*** Excerpted records ***
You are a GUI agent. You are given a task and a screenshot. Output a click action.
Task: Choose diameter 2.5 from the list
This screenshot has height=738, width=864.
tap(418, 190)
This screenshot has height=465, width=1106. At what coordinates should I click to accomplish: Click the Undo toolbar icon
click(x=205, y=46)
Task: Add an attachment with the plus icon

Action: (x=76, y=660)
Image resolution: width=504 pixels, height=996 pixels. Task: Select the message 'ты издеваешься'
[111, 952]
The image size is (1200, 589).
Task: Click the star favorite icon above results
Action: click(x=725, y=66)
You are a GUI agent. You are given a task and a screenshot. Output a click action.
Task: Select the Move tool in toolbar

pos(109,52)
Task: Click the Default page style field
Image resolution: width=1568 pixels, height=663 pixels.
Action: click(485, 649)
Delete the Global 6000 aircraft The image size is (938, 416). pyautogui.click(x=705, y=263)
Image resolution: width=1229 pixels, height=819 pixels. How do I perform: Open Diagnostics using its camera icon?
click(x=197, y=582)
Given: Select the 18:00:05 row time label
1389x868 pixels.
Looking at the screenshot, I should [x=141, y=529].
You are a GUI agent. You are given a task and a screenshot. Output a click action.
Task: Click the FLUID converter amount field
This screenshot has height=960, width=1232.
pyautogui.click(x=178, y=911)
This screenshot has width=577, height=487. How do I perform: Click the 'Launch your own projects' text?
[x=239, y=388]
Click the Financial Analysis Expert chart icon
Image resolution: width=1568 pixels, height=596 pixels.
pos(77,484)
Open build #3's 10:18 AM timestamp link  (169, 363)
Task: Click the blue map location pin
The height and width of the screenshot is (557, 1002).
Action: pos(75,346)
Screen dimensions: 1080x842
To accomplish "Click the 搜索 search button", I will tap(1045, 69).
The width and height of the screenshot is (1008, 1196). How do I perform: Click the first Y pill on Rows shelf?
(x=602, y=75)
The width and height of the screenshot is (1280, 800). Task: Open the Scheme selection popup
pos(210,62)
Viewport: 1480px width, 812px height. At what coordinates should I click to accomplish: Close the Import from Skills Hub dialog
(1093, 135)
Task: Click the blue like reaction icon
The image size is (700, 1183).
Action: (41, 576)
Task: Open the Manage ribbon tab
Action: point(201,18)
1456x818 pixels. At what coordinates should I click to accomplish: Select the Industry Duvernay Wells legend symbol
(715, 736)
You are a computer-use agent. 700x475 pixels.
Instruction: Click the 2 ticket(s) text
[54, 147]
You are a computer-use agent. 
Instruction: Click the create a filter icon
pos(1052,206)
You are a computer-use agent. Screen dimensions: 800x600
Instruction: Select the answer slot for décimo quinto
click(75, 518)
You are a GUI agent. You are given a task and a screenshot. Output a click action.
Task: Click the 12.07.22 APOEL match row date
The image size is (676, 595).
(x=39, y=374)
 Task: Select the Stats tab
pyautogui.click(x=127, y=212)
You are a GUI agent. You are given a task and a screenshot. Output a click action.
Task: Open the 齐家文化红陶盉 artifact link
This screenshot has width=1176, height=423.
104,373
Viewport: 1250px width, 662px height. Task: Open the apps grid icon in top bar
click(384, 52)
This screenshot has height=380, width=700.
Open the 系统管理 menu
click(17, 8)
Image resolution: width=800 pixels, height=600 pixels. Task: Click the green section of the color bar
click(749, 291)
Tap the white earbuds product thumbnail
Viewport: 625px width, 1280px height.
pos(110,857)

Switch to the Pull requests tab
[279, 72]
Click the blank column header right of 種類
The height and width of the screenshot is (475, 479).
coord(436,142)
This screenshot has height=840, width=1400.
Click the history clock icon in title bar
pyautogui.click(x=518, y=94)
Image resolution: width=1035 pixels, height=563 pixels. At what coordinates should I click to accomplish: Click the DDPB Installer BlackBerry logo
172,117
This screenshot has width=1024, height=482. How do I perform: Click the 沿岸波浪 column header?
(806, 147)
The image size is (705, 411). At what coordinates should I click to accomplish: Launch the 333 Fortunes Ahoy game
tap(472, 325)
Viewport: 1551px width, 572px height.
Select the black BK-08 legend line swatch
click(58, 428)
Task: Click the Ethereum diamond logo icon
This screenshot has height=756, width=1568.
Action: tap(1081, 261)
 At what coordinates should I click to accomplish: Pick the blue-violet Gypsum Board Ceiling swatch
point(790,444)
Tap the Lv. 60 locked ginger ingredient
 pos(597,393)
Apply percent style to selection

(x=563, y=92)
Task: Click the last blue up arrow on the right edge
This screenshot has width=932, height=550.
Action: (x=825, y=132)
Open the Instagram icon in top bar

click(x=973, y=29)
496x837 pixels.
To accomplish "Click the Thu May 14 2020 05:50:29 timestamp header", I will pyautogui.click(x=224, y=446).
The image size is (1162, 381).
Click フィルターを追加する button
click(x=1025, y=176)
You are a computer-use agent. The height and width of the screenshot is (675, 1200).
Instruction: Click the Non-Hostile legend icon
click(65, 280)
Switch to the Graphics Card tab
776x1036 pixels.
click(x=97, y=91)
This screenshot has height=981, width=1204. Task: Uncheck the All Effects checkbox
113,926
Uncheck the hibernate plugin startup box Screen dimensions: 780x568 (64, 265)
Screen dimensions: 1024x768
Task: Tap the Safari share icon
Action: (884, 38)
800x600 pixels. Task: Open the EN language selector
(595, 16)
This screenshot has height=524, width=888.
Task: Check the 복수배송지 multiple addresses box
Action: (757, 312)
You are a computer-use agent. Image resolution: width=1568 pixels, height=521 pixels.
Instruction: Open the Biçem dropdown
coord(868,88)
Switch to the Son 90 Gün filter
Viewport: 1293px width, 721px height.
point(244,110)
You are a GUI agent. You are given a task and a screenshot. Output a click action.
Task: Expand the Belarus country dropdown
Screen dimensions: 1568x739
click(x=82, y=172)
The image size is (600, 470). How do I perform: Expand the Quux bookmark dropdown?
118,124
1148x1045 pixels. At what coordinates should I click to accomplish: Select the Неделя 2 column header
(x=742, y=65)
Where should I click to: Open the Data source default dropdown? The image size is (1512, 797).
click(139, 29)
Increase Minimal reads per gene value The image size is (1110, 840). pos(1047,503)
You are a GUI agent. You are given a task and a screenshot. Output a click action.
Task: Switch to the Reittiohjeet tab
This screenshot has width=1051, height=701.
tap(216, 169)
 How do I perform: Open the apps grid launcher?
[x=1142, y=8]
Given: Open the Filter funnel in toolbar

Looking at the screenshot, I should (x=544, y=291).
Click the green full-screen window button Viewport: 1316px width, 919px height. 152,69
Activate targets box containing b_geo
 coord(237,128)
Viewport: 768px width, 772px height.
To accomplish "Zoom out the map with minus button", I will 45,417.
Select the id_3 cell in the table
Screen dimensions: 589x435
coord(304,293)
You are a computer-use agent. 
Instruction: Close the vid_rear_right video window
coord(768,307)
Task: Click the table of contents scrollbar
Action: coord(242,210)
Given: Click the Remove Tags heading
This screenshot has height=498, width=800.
*** End of Excerpted records ***
**Your objective**
Extract all of the data shown above and repeat it verbatim.

**Result of this exercise**
You are a GUI agent. You are given a task and a screenshot. Output a click action.
Task: Choose diameter 2.5 from the list
This screenshot has height=738, width=864.
tap(418, 190)
This screenshot has height=465, width=1106. At what coordinates should I click to accomplish: Click the Undo toolbar icon
click(x=205, y=46)
Task: Add an attachment with the plus icon

Action: (x=76, y=660)
Image resolution: width=504 pixels, height=996 pixels. Task: Select the message 'ты издеваешься'
[111, 952]
The image size is (1200, 589).
Task: Click the star favorite icon above results
Action: click(x=725, y=66)
You are a GUI agent. You are given a task and a screenshot. Output a click action.
Task: Select the Move tool in toolbar

pos(109,52)
Task: Click the Default page style field
Image resolution: width=1568 pixels, height=663 pixels.
Action: click(485, 649)
Delete the Global 6000 aircraft The image size is (938, 416). pyautogui.click(x=705, y=263)
Image resolution: width=1229 pixels, height=819 pixels. How do I perform: Open Diagnostics using its camera icon?
click(x=197, y=582)
Given: Select the 18:00:05 row time label
1389x868 pixels.
Looking at the screenshot, I should [x=141, y=529].
You are a GUI agent. You are given a task and a screenshot. Output a click action.
Task: Click the FLUID converter amount field
This screenshot has height=960, width=1232.
pyautogui.click(x=178, y=911)
This screenshot has width=577, height=487. How do I perform: Click the 'Launch your own projects' text?
[x=239, y=388]
Click the Financial Analysis Expert chart icon
Image resolution: width=1568 pixels, height=596 pixels.
pos(77,484)
Open build #3's 10:18 AM timestamp link  (169, 363)
Task: Click the blue map location pin
The height and width of the screenshot is (557, 1002).
Action: pos(75,346)
Screen dimensions: 1080x842
To accomplish "Click the 搜索 search button", I will tap(1045, 69).
The width and height of the screenshot is (1008, 1196). How do I perform: Click the first Y pill on Rows shelf?
(x=602, y=75)
The width and height of the screenshot is (1280, 800). Task: Open the Scheme selection popup
pos(210,62)
Viewport: 1480px width, 812px height. At what coordinates should I click to accomplish: Close the Import from Skills Hub dialog
(1093, 135)
Task: Click the blue like reaction icon
The image size is (700, 1183).
Action: (41, 576)
Task: Open the Manage ribbon tab
Action: point(201,18)
1456x818 pixels. At what coordinates should I click to accomplish: Select the Industry Duvernay Wells legend symbol
(715, 736)
You are a computer-use agent. 700x475 pixels.
Instruction: Click the 2 ticket(s) text
[54, 147]
You are a computer-use agent. 
Instruction: Click the create a filter icon
pos(1052,206)
You are a computer-use agent. Screen dimensions: 800x600
Instruction: Select the answer slot for décimo quinto
click(75, 518)
You are a GUI agent. You are given a task and a screenshot. Output a click action.
Task: Click the 12.07.22 APOEL match row date
The image size is (676, 595).
(x=39, y=374)
 Task: Select the Stats tab
pyautogui.click(x=127, y=212)
You are a GUI agent. You are given a task and a screenshot. Output a click action.
Task: Open the 齐家文化红陶盉 artifact link
This screenshot has width=1176, height=423.
104,373
Viewport: 1250px width, 662px height. Task: Open the apps grid icon in top bar
click(384, 52)
This screenshot has height=380, width=700.
Open the 系统管理 menu
click(17, 8)
Image resolution: width=800 pixels, height=600 pixels. Task: Click the green section of the color bar
click(749, 291)
Tap the white earbuds product thumbnail
Viewport: 625px width, 1280px height.
pos(110,857)

Switch to the Pull requests tab
[279, 72]
Click the blank column header right of 種類
The height and width of the screenshot is (475, 479).
coord(436,142)
This screenshot has height=840, width=1400.
Click the history clock icon in title bar
pyautogui.click(x=518, y=94)
Image resolution: width=1035 pixels, height=563 pixels. At what coordinates should I click to accomplish: Click the DDPB Installer BlackBerry logo
172,117
This screenshot has width=1024, height=482. How do I perform: Click the 沿岸波浪 column header?
(806, 147)
The image size is (705, 411). At what coordinates should I click to accomplish: Launch the 333 Fortunes Ahoy game
tap(472, 325)
Viewport: 1551px width, 572px height.
Select the black BK-08 legend line swatch
click(58, 428)
Task: Click the Ethereum diamond logo icon
This screenshot has height=756, width=1568.
Action: tap(1081, 261)
 At what coordinates should I click to accomplish: Pick the blue-violet Gypsum Board Ceiling swatch
point(790,444)
Tap the Lv. 60 locked ginger ingredient
 pos(597,393)
Apply percent style to selection

(x=563, y=92)
Task: Click the last blue up arrow on the right edge
This screenshot has width=932, height=550.
Action: (x=825, y=132)
Open the Instagram icon in top bar

click(x=973, y=29)
496x837 pixels.
To accomplish "Click the Thu May 14 2020 05:50:29 timestamp header", I will pyautogui.click(x=224, y=446).
The image size is (1162, 381).
Click フィルターを追加する button
click(x=1025, y=176)
You are a computer-use agent. The height and width of the screenshot is (675, 1200).
Instruction: Click the Non-Hostile legend icon
click(65, 280)
Switch to the Graphics Card tab
776x1036 pixels.
click(x=97, y=91)
This screenshot has height=981, width=1204. Task: Uncheck the All Effects checkbox
113,926
Uncheck the hibernate plugin startup box Screen dimensions: 780x568 (64, 265)
Screen dimensions: 1024x768
Task: Tap the Safari share icon
Action: (884, 38)
800x600 pixels. Task: Open the EN language selector
(595, 16)
This screenshot has height=524, width=888.
Task: Check the 복수배송지 multiple addresses box
Action: (757, 312)
You are a computer-use agent. Image resolution: width=1568 pixels, height=521 pixels.
Instruction: Open the Biçem dropdown
coord(868,88)
Switch to the Son 90 Gün filter
Viewport: 1293px width, 721px height.
point(244,110)
You are a GUI agent. You are given a task and a screenshot. Output a click action.
Task: Expand the Belarus country dropdown
Screen dimensions: 1568x739
click(x=82, y=172)
The image size is (600, 470). How do I perform: Expand the Quux bookmark dropdown?
118,124
1148x1045 pixels. At what coordinates should I click to accomplish: Select the Неделя 2 column header
(x=742, y=65)
Where should I click to: Open the Data source default dropdown? The image size is (1512, 797).
click(139, 29)
Increase Minimal reads per gene value The image size is (1110, 840). pos(1047,503)
You are a GUI agent. You are given a task and a screenshot. Output a click action.
Task: Switch to the Reittiohjeet tab
This screenshot has width=1051, height=701.
tap(216, 169)
 How do I perform: Open the apps grid launcher?
[x=1142, y=8]
Given: Open the Filter funnel in toolbar

Looking at the screenshot, I should (x=544, y=291).
Click the green full-screen window button Viewport: 1316px width, 919px height. 152,69
Activate targets box containing b_geo
 coord(237,128)
Viewport: 768px width, 772px height.
To accomplish "Zoom out the map with minus button", I will 45,417.
Select the id_3 cell in the table
Screen dimensions: 589x435
coord(304,293)
You are a computer-use agent. 
Instruction: Close the vid_rear_right video window
coord(768,307)
Task: Click the table of contents scrollbar
Action: coord(242,210)
Given: Click the Remove Tags heading
This screenshot has height=498, width=800.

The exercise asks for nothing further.